Copy the records word for word, from the very beginning up to and including the line that contains "at that location.". Leave the pictures out of your copy.
○ ○ ○
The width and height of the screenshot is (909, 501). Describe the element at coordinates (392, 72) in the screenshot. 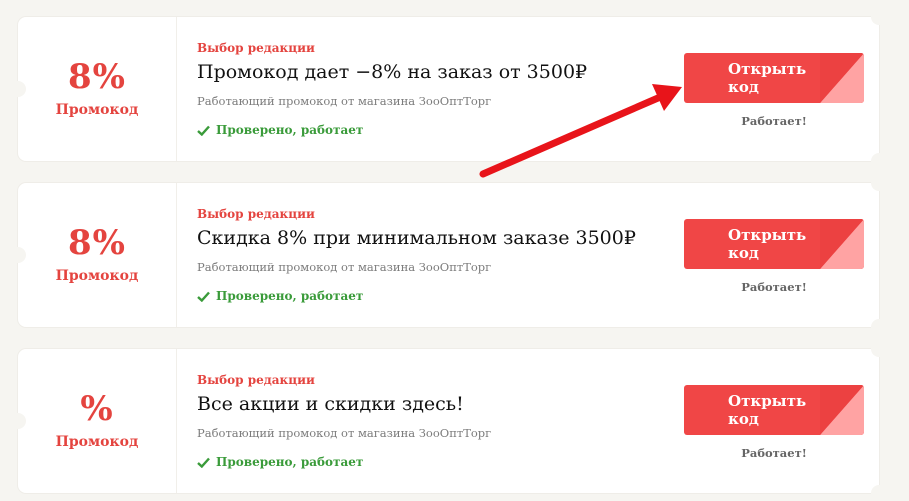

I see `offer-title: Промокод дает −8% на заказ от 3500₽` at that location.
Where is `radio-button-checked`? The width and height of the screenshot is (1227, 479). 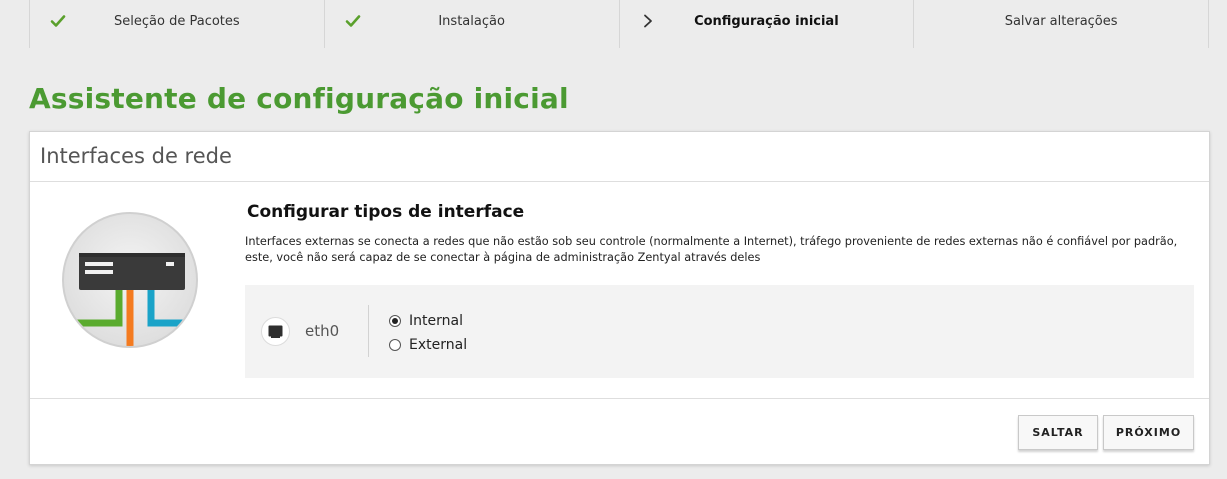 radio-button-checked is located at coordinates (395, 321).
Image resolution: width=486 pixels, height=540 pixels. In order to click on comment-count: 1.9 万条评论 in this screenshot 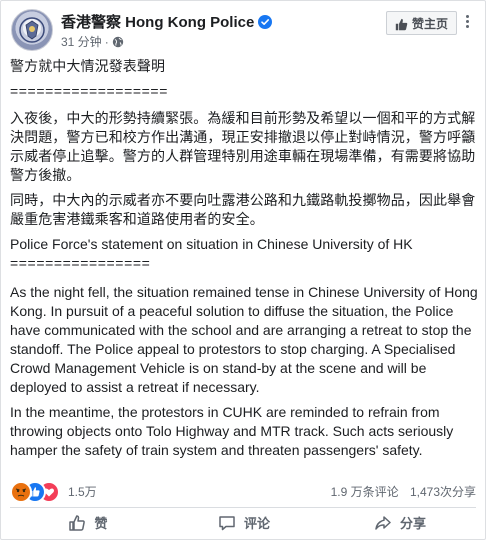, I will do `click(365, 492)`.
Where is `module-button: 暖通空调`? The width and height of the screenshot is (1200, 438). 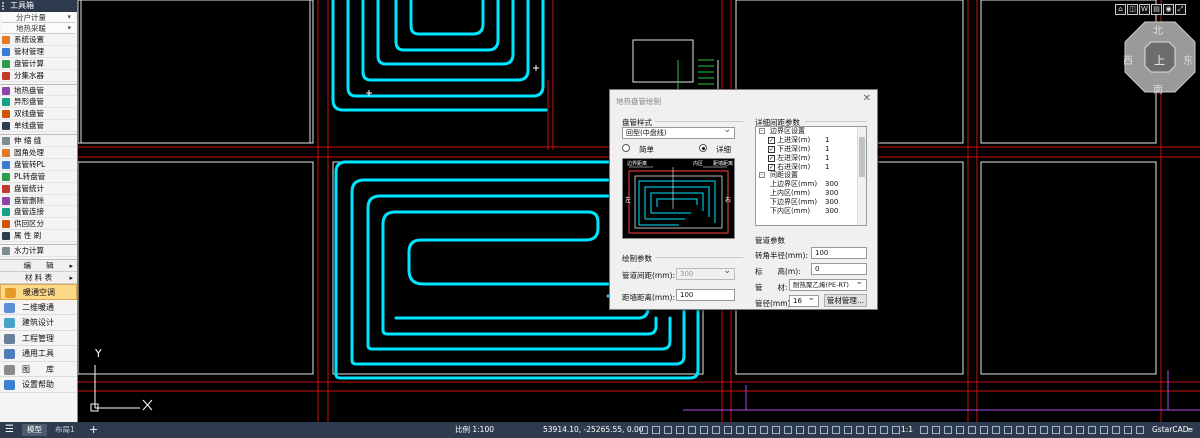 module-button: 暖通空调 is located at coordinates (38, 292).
○ ○ ○
> **WRITTEN SOLUTION**:
The width and height of the screenshot is (909, 501). Describe the element at coordinates (392, 72) in the screenshot. 

I see `offer-title: Промокод дает −8% на заказ от 3500₽` at that location.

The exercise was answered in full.